Hundreds of thousands of people in the world rap, or call themselves rappers, a great deal of them have taken lessons when they were young, attended music schools, studied theory, and also play multiple instruments.

You seem to be focused on the ones that don't really have any creative talent, which are usually the ones these days that get played the loudest and the most, Lil Jon, Lil Wayne, Lil Lil

cruise and so on

But the fact remains that there are may, many " rappers " as you like to calm them, that were actually musicians long before they started " rapping " who also happened to get into rapping.

You are only making sophistic arguments, seriously leaning on semantics, basically in a rowboat adrift on a sea of confusion with one oar.

You are helplessly spinning in circles too, I might add.

You haven't listened to enough rap, freestyle, hip-hop, mash-ups, dub, or turntable masters to be able to even have the required information to form a credible opinion.

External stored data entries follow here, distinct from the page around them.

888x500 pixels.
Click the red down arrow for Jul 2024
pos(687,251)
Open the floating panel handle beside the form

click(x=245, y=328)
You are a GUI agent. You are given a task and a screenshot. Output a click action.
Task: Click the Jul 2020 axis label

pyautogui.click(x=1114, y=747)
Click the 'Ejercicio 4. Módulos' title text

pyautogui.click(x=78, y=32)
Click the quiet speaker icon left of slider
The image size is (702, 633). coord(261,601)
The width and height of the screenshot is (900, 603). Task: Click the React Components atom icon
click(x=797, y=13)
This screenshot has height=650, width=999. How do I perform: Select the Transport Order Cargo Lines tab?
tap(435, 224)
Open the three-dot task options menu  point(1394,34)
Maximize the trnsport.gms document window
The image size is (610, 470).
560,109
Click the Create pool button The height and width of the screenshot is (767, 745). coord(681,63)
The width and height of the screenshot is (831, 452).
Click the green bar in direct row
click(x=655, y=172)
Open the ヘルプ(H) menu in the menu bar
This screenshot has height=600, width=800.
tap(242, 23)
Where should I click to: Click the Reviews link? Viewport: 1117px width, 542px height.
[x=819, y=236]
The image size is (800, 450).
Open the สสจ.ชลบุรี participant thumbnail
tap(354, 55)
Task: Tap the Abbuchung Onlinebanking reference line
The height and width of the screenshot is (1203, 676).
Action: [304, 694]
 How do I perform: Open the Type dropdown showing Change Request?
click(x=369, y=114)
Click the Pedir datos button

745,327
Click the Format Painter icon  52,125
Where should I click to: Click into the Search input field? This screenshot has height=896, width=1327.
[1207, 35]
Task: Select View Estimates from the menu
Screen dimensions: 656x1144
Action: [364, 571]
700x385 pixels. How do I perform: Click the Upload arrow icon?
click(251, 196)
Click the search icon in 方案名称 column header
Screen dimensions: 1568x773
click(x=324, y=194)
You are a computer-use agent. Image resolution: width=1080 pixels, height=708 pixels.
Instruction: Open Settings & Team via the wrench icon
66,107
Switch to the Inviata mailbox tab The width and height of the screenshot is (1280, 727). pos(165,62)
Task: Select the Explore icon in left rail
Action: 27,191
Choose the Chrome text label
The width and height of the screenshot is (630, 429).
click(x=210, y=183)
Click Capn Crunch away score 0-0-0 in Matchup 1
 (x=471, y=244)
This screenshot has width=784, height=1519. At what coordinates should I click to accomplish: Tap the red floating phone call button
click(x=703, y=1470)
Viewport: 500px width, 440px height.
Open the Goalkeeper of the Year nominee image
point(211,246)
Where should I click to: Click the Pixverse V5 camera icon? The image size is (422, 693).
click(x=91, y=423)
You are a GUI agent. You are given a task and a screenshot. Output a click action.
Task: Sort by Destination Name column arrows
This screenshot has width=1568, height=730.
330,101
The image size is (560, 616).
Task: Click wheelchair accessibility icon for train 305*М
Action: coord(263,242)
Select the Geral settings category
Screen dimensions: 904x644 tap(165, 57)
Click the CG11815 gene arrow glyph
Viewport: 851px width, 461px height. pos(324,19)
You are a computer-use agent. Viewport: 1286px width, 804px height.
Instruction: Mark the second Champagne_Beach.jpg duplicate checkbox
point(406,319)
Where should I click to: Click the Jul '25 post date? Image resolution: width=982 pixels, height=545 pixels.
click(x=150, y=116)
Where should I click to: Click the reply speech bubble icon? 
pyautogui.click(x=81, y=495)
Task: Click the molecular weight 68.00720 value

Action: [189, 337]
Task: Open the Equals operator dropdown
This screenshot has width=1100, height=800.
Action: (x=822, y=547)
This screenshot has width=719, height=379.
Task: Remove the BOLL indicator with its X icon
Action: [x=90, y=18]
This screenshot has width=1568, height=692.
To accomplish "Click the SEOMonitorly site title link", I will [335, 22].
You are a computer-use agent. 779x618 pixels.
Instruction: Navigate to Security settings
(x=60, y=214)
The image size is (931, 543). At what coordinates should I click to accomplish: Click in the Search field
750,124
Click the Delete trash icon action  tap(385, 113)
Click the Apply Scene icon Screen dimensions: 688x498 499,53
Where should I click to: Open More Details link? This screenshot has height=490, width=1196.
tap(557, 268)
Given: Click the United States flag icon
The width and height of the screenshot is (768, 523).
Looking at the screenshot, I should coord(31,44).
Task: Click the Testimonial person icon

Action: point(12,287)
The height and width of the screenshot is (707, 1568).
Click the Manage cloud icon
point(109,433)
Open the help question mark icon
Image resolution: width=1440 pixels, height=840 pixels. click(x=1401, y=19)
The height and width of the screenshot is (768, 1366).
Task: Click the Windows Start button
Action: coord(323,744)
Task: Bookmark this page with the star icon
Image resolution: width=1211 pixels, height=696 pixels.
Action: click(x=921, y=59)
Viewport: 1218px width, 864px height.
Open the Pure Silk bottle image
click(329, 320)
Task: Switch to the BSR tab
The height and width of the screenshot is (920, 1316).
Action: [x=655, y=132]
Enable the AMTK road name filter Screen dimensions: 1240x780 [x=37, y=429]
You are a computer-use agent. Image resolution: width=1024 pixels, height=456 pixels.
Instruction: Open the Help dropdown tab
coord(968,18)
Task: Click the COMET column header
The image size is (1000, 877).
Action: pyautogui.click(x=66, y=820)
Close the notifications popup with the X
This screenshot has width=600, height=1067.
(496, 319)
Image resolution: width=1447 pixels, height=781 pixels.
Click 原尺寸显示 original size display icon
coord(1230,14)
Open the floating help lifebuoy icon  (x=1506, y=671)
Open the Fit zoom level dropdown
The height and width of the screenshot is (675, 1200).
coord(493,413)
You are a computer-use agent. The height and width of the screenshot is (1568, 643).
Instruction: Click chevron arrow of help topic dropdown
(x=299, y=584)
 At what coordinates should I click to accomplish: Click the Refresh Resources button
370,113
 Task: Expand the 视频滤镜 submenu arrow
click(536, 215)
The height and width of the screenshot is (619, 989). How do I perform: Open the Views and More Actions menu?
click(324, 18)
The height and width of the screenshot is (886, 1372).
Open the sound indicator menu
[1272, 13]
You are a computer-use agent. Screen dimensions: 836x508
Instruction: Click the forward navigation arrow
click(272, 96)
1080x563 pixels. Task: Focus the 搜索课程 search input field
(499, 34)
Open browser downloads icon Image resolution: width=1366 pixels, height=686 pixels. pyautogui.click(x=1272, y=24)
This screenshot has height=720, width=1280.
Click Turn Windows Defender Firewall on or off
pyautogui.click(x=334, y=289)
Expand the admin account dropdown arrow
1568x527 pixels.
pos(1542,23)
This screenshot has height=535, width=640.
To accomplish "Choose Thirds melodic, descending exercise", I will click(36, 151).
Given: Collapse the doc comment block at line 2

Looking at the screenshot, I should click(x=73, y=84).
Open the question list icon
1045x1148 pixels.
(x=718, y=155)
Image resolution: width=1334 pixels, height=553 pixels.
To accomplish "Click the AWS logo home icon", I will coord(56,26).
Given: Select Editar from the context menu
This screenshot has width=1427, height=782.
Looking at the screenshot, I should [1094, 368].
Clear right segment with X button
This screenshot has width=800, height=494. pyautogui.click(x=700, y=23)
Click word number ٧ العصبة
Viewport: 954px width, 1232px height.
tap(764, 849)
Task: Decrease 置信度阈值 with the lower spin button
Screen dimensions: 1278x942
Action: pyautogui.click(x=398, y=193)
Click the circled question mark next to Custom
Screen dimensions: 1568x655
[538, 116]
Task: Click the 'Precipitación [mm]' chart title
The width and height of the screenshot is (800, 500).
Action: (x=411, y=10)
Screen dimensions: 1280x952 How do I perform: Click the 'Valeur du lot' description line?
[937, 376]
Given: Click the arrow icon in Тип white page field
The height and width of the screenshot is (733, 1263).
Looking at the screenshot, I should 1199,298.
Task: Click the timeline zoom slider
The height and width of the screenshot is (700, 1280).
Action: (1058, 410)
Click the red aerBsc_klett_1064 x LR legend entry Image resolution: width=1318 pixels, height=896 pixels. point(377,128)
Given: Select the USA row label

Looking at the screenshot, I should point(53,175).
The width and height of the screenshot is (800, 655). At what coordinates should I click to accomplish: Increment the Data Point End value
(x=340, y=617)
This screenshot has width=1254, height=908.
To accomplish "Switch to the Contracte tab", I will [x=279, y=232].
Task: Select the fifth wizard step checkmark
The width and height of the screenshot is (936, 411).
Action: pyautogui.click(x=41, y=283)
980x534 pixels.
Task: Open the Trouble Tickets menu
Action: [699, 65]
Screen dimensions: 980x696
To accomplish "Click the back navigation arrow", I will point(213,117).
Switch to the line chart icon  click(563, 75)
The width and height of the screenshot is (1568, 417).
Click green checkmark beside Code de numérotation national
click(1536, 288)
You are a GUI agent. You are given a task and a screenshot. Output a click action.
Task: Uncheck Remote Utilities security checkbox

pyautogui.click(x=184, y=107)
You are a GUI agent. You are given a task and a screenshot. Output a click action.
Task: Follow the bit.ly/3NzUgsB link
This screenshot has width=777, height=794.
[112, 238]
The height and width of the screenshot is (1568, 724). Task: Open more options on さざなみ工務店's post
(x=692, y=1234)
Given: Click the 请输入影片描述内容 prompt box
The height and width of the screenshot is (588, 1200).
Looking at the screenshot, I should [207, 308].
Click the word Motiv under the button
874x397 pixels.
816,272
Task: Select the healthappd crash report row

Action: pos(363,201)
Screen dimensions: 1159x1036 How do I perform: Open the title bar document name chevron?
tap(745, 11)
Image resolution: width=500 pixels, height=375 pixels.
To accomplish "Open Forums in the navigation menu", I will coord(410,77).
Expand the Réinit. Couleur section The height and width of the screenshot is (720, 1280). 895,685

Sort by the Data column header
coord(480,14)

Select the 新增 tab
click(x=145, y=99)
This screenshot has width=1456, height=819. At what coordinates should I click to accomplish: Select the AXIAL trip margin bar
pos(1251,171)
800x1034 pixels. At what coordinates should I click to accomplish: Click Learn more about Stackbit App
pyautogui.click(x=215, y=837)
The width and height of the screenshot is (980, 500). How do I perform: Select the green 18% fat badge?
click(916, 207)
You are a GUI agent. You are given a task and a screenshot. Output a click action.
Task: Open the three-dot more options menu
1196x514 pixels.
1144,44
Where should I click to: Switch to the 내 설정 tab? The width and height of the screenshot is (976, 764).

See, if you don't know the difference between your ass and a hole in the ground, then you are just flapping your gums.
 Quoting: Anonymous Coward 15152757


Proof. The issue is proof. Your statement is unprovable.
What facts are you referring to?? Listening to rap is not proof. Listening to rap does not provide credentials as you suggest. Rowboats, spinning circles, flapping gums. Don't change the subject.

If you all didn't spend your life listening to rap you might be able to maintain a line of reasoning.
 Quoting: Anonymous Coward 1563193


Haha, spent my whole life listening to rap ?

You are not only ignorant in regards to music and logic, but also have no clue what my musical tastes are, they are as varied as they come, I like Bach to Gwar, Florence Jenkins to Jimi Hendrix.

Your other thread has a video for some asshat on the television, I don't have or watch TV like you, so unfortunately for you, I do not share the same narrow fascinations you do.

Let's examine rap for what it really is, since you seem to be unable to do so without some assistance.

Electronic music with words spoken over the music.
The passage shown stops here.